[Opening TEXT PASSAGE section]

Soviet small arms night scope

1PN58 (1ПН58) is the GRAU index for a Soviet designed passive night scope for a range of Soviet designed small arms and grenade launchers. 1PN is the GRAU index of night vision devices, where PN stands for Nochnoy Pritsel (Ночной прицел) meaning night sight. It is also called NSPUM (НСПУМ). or NSPU-1. The 1PN58 was introduced into Soviet service in the early 1970s and is still used by many of the Soviet Union's successor states, and has been used in numerous conflicts around the world.

==Details==
The 1PN58 gathers light into a refractor which can be protected with an aperture cover. The center of the cover has a circular aperture with dark glass allowing the scope to be used in light conditions that would otherwise saturate the light intensifier. For zeroing the sight the left side of the scope has two perpendicular knobs, of which the elevation knob has a detachable scale. The scope comes with seven different, detachable elevation scales, one for each of the supported weapons. The scope has a magnification of 3.5x.

On the left below the aperture the device has a brightness knob. Apart from powering on and off the device, this knob controls the brightness of the reticle allowing for the reticle to be visible without outshining the target.

The reticle has markings that match targets of various heights from 0.3 m to 2.7 m at distances ranging from 100 m to 970 m. This is similar to the reticle of the 1PN51.

[Closing TEXT PASSAGE section]
[Opening INFORMATION PROVIDED section]

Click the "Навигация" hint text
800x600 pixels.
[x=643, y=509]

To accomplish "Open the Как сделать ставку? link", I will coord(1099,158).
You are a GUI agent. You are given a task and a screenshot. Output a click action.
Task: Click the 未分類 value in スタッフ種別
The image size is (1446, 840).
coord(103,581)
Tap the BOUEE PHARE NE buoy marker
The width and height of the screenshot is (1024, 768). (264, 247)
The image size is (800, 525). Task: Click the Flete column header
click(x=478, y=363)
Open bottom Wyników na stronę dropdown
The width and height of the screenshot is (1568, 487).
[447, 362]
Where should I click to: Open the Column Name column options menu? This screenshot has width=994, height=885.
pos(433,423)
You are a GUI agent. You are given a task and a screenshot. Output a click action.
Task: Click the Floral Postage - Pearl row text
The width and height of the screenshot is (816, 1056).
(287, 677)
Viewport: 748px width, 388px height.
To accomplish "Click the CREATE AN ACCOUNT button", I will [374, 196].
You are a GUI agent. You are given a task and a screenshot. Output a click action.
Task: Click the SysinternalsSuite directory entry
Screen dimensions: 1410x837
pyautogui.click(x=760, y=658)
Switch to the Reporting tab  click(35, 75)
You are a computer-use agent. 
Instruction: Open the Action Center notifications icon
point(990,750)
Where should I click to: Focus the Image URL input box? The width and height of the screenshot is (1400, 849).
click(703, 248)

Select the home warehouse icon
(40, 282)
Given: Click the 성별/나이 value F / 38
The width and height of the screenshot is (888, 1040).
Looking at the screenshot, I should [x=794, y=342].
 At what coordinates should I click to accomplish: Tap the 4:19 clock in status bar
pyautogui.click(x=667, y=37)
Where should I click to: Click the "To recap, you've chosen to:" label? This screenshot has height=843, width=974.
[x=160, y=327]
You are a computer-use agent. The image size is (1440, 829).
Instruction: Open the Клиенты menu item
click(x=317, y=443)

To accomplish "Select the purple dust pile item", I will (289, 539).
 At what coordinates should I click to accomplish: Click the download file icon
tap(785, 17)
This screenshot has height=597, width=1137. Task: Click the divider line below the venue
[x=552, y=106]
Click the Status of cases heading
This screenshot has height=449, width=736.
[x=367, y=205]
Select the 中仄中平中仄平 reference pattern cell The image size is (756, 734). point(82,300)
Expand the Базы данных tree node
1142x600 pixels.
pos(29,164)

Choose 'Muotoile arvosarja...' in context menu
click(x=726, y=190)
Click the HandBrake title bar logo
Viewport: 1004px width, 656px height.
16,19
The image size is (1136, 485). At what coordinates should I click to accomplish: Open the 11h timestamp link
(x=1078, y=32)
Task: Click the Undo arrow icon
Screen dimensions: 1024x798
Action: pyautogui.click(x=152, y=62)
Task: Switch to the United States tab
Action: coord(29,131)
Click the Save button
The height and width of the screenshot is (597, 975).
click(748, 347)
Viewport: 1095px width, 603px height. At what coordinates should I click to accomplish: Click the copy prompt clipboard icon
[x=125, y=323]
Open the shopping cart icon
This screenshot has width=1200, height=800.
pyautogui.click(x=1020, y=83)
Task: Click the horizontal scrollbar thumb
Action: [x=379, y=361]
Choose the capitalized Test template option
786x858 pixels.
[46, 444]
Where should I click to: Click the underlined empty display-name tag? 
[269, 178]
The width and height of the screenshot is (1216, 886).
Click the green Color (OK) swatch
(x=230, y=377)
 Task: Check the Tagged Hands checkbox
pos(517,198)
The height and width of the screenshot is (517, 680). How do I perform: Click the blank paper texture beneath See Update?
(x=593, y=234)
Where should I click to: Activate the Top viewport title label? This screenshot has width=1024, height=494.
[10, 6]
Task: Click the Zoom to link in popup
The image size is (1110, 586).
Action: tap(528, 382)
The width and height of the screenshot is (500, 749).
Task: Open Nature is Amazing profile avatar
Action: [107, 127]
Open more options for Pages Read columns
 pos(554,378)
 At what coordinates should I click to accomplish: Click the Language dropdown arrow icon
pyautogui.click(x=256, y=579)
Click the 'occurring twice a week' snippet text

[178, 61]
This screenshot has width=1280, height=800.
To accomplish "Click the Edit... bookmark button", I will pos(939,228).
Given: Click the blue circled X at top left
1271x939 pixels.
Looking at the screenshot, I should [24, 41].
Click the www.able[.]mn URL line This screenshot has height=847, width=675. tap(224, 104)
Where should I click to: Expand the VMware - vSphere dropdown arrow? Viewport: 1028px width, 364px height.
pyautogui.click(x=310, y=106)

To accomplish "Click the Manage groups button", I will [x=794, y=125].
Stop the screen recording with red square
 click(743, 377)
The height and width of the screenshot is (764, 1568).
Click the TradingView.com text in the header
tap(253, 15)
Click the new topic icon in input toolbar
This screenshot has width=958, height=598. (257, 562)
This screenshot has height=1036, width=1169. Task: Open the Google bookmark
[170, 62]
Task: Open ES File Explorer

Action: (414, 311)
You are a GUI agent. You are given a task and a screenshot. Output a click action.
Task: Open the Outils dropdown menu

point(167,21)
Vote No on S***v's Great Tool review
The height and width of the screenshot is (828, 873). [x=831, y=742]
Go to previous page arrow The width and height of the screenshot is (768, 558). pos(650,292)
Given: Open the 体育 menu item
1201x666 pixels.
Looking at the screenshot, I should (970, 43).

[Closing INFORMATION PROVIDED section]

PROBLEM → Write the next part of the passage on the 1PN58 night scope, starting after its last sentence. The items are not needed for this work.

ANSWER TO THIS PROBLEM →
The light intensifier is powered by a pack of 5 D-0,55S (Д-0,55С) rechargeable cells, providing up to 7 V. The scope requires 6.25 V. The current drawn is 7 mA.

The D-0,55S battery pack is used by a range of devices including 1PN51 and 1PN51-2 and has a separate charging device. The charging device has a switch to select one of 12 V or 27 V input and two red control lamps, one to indicate that power is available and one to indicate that charging is complete.

The 1PN58 is attached to weapons via a side-mounted dovetail mount. This type of mount was identical to the type used on the SVD Dragunov but was only fitted to specialized versions of most weapons, such as the AK-74N and AKMN. This mount is fitted to all new AK-74M rifles used by the Russian Army. Weapons fitted with this mount can also utilize other Soviet optics, such as the PSO-1 and PGO-7 scope for the RPG-7.

The 1PN58 comes in a metal container with room for extra batteries, battery charger and the other accessories, weighing 7.3 kg in total. They were widely utilized by the Soviet Army, several being issued to every motor-rifle platoon.

==Supported weapons==
The 1PN58 can be used with the following weapons. This list is incomplete, as any weapon fitted with the Soviet-style dovetail mount can technically use this optic.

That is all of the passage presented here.